Op 10 mei is het precies 484 jaar geleden dat het Wederdopersoproer plaatsvond. De wederdopers verwachtten in 1535 dat God zijn hemels rijk zou vestigen in Amsterdam. Met geweld probeerden zij dit af te dwingen.
‘Ik zag uit de hemel een heilige stad naar beneden komen, het nieuwe Jeruzalem. Die stad kwam bij God vandaan. De stad was helemaal van goud gemaakt, zo zuiver en glanzend als glas. De Heer, de machtige God, is zelf in de stad, samen met het lam.’ Openbaring 21.
In het laatste boek van de Bijbel wordt voorspeld dat God en Jezus Christus uit de hemel zullen neerdalen om op aarde in een stad van goud te gaan wonen. De wederdopers denken eerst dat met deze stad het Duitse Münster bedoeld wordt. Maar als God daar ook na een half jaar nog niet is neergedaald beginnen ze te twijfelen. Ze komen tot de conclusie dat Amsterdam de stad is die ze moeten hebben. Amsterdam is het Nieuwe Jeruzalem.
Maarten Luther
De sekte der wederdopers ontstaat rond 1520 in het Zwitserse Zürich. Het is een periode dat het flink rommelt binnen het christelijke Europa.

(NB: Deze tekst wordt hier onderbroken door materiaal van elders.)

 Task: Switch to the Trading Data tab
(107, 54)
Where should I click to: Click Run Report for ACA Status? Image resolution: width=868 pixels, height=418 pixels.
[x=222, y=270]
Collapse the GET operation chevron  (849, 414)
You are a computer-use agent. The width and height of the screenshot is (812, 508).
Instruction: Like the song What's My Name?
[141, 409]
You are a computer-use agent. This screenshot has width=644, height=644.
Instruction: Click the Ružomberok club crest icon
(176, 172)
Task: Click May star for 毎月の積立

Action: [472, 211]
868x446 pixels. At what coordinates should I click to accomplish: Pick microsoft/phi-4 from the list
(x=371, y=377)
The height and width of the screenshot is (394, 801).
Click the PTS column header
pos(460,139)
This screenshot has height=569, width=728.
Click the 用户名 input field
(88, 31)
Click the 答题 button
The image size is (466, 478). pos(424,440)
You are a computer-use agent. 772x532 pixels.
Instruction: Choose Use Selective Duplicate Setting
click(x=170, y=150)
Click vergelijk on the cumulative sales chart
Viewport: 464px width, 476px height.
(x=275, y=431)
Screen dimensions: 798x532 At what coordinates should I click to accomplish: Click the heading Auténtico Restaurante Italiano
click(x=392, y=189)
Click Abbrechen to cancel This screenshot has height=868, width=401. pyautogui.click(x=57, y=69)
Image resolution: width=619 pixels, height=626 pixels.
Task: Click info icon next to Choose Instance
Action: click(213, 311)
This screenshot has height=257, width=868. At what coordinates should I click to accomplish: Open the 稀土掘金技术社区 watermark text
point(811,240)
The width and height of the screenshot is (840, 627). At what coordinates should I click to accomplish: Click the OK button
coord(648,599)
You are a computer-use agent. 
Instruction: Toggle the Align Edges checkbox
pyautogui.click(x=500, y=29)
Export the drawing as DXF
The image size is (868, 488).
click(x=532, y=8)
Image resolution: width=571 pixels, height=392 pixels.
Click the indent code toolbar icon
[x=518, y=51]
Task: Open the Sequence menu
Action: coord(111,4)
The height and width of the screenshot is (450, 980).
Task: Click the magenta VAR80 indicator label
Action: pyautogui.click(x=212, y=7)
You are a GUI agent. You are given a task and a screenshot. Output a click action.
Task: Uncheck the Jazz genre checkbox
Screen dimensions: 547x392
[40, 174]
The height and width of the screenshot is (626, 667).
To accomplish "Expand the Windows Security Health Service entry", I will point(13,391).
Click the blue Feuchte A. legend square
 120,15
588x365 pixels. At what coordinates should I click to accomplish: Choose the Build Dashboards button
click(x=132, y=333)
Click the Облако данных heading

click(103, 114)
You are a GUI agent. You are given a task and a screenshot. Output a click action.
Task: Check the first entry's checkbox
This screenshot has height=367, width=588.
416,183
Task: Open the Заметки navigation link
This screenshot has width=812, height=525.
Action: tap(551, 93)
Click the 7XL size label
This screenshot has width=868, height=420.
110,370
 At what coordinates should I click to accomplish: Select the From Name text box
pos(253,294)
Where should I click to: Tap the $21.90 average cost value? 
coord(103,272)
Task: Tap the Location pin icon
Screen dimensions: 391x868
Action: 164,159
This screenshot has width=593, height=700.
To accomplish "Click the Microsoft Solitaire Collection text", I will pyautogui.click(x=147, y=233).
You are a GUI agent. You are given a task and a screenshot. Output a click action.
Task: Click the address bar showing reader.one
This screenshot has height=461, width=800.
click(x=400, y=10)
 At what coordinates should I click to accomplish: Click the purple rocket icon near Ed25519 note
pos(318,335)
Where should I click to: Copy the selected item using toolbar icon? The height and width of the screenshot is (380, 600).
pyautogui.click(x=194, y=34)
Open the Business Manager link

De vijandige Turken zijn tot aan Wenen binnengedrongen en de katholieke kerk bevindt zich in een diepe crisis. Maarten Luther heeft een paar jaar daarvoor een uitgebreid traktaat vol aantijgingen gepubliceerd dat van de traditionele rooms-katholieke gebruiken geen spaan heel laat. Het is het begin van het protestantisme. De wederdopers gaan nog een stapje verder dan dit Luthers protestantisme. Zo vinden zij dat alleen een volwassene oprecht kan geloven en dat je dus als volwassene pas gedoopt moet worden. Maar ook zijn zij ervan overtuigd dat het einde der tijden is gekomen. En dat Jezus Christus spoedig vanuit de hemel op aarde zal neerdalen om recht te spreken over de doden en de levenden. Daarna zal alleen voor de uitverkorenen nog plek zijn in dit nieuwe hemels koninkrijk op aarde. En om tot die uitverkorenen te behoren dien je als volwassene opnieuw gedoopt te worden. Dit wederdopen wordt door de heersende machten beschouwd als ketters, en dus bestraft met de doodstraf.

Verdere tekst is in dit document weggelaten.